**Aim of the exercise:** Begin at the line holding "Task: Click the 'o.apache.catalina.core.StandardService'" and set down exactly each line through the last one below, omitting pictures. Include nothing else.

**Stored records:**
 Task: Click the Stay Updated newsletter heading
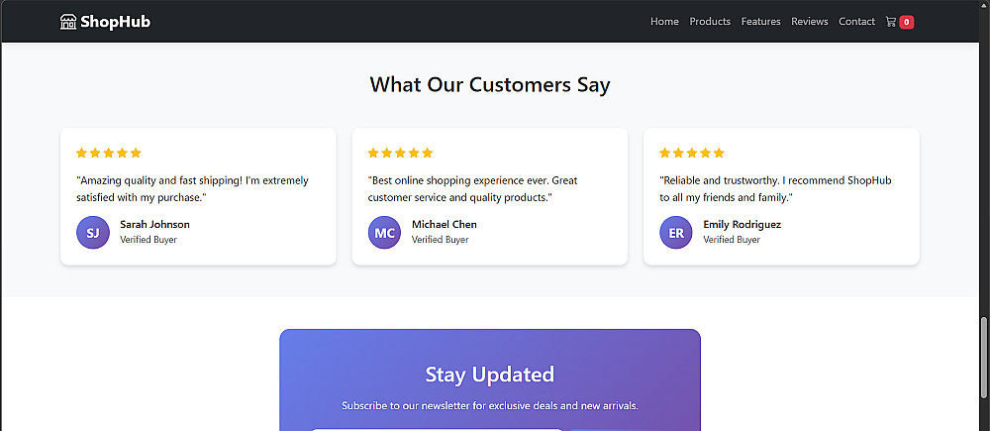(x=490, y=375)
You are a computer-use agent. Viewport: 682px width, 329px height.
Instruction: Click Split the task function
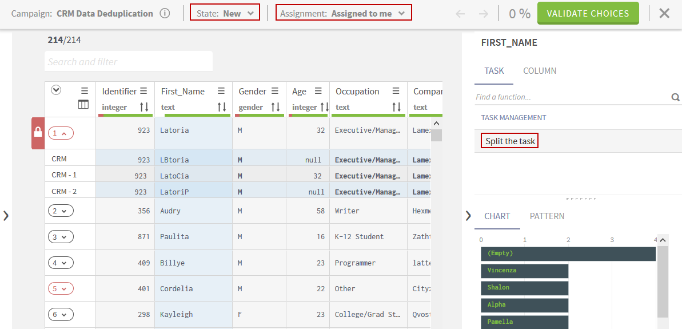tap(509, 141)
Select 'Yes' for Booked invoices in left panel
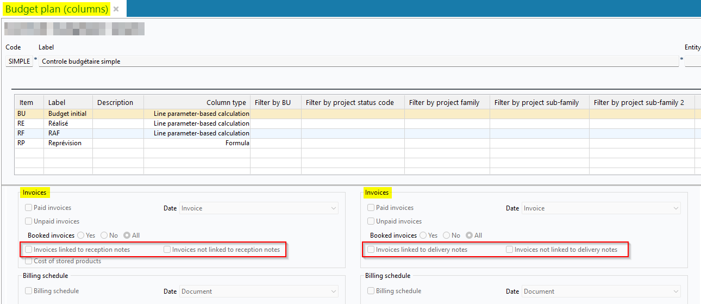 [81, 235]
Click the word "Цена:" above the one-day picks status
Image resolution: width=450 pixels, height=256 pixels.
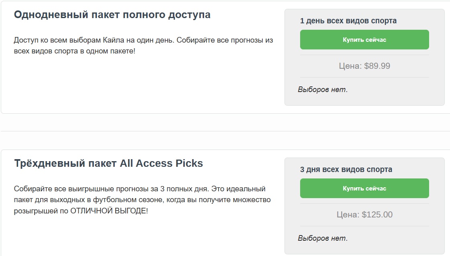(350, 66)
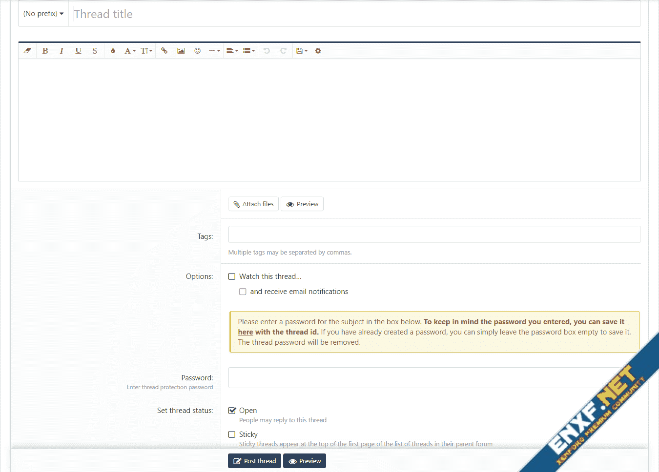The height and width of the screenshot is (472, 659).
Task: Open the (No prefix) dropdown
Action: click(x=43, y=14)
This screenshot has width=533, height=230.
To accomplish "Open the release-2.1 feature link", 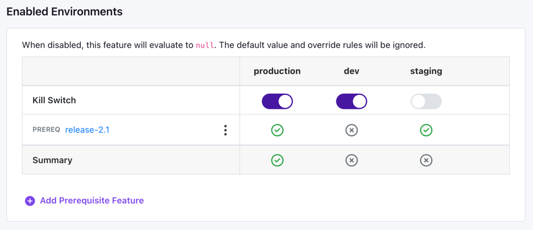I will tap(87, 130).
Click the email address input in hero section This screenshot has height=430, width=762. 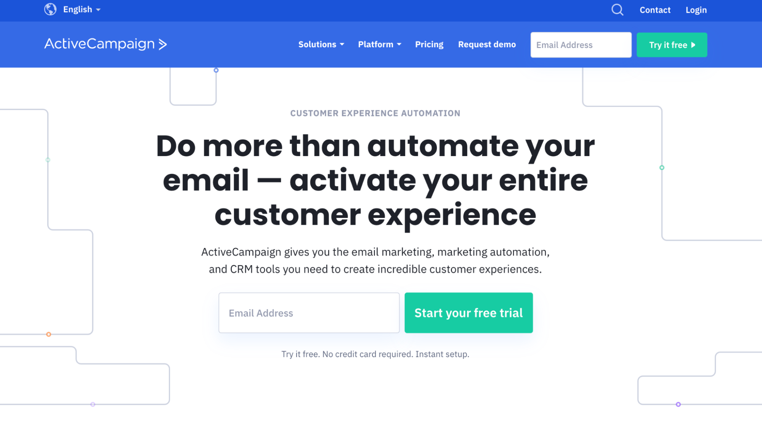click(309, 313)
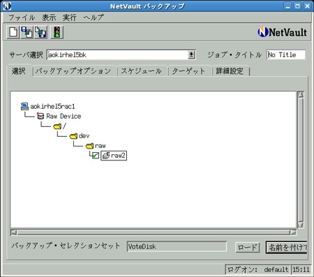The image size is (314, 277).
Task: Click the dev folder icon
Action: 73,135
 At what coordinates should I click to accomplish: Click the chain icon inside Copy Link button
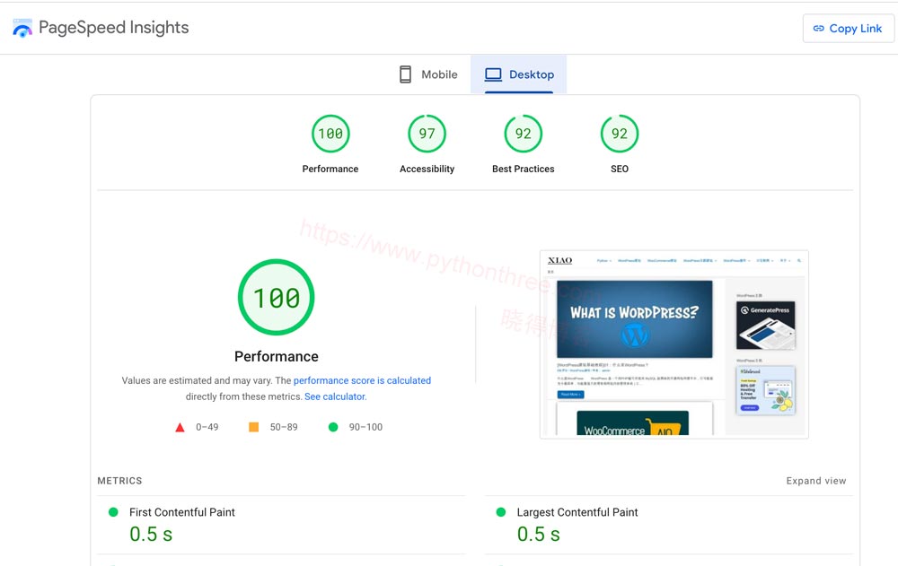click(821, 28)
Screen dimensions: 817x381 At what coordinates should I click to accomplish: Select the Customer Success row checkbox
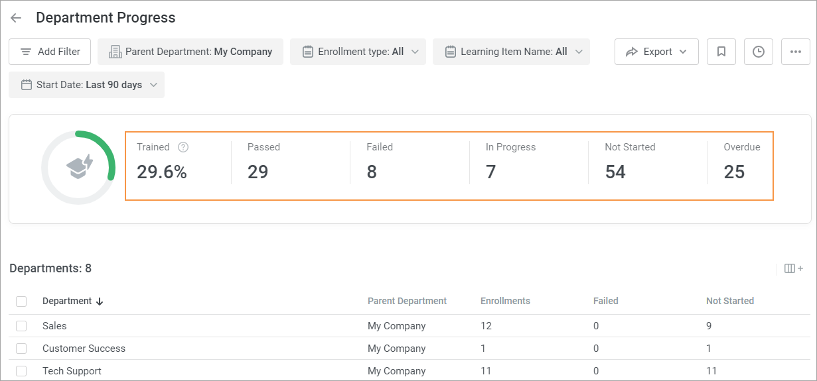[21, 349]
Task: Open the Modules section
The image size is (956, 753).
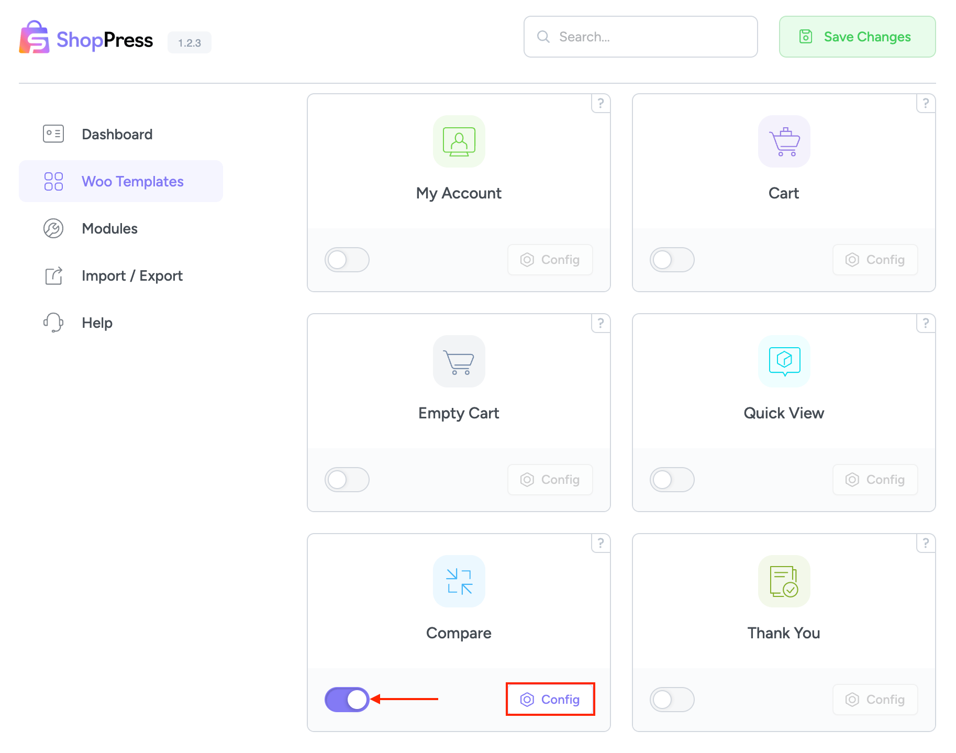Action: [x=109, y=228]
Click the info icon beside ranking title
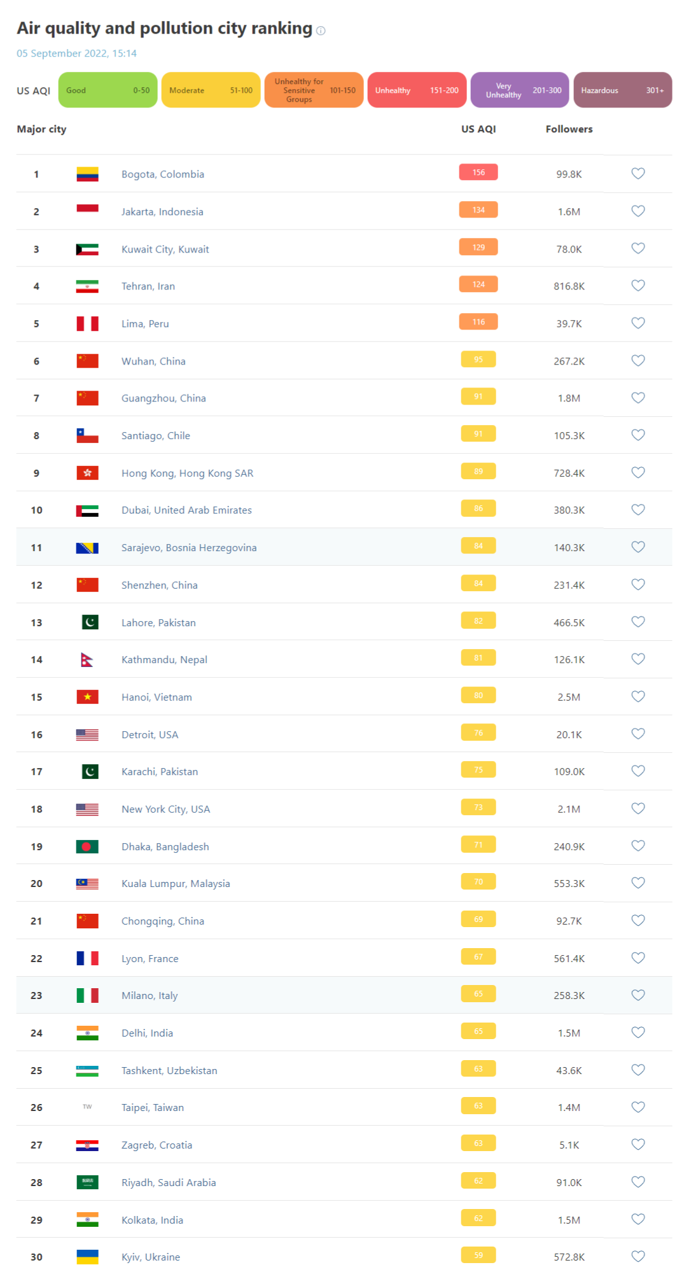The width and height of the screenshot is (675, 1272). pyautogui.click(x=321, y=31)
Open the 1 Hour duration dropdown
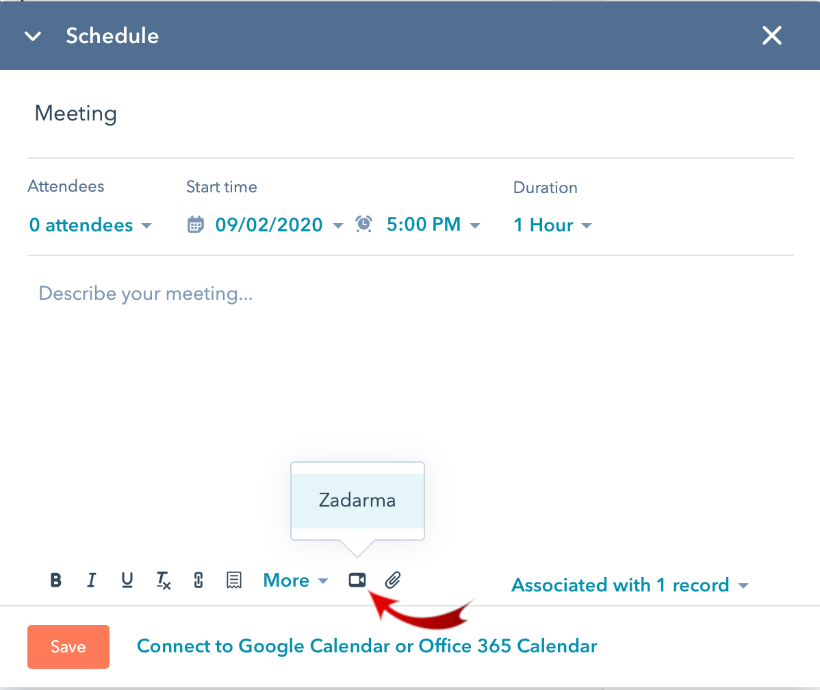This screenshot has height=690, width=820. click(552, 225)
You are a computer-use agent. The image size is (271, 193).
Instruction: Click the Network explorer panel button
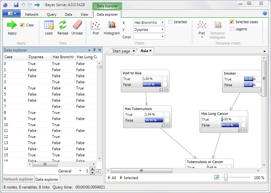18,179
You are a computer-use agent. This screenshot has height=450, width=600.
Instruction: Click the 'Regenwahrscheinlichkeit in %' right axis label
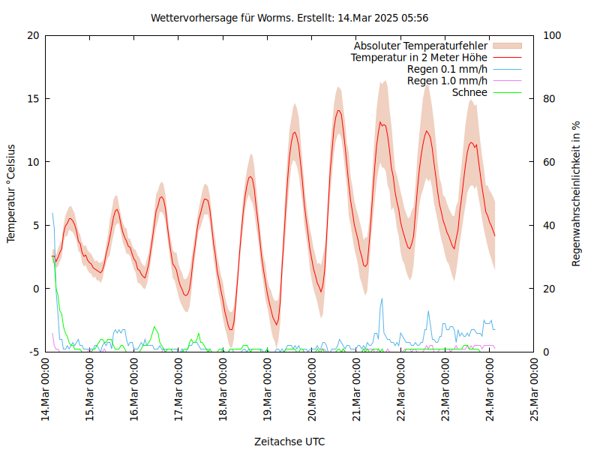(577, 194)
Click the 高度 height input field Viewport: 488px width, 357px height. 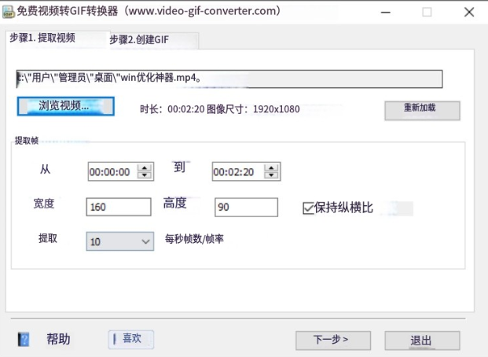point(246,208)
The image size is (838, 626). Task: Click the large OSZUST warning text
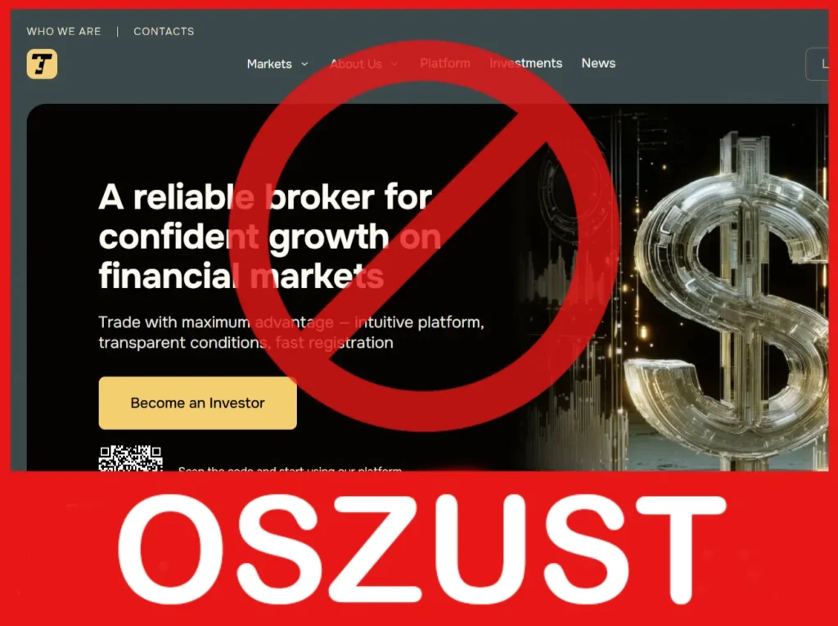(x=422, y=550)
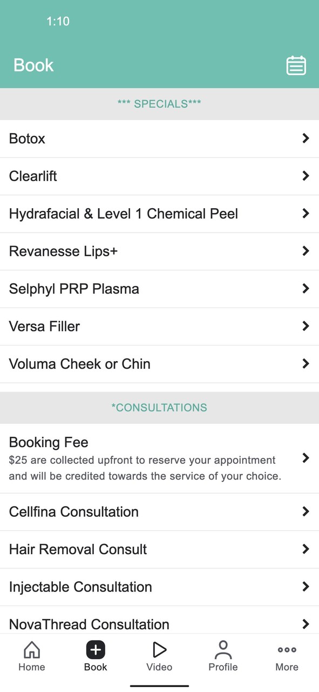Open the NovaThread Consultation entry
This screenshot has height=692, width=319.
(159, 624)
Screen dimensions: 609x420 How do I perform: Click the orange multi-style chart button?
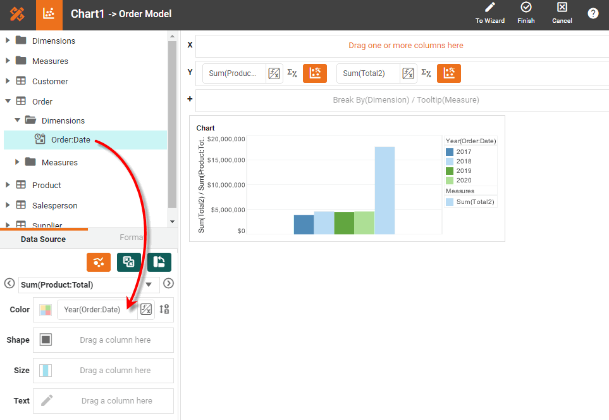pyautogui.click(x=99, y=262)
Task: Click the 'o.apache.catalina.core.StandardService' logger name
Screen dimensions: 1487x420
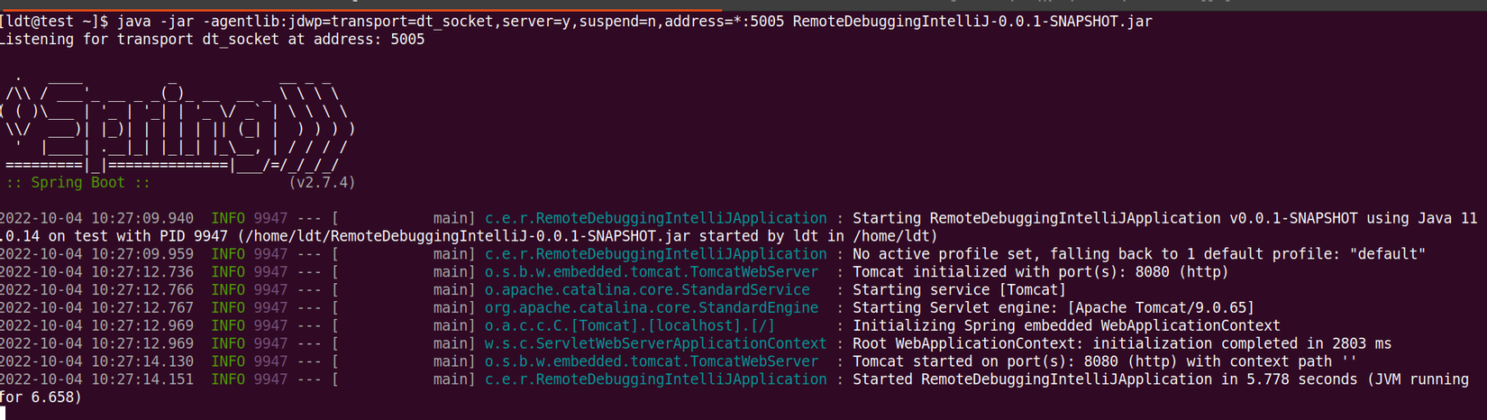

**Answer for this exercise:**
Task: Click the 'o.apache.catalina.core.StandardService' logger name
Screen dimensions: 1487x420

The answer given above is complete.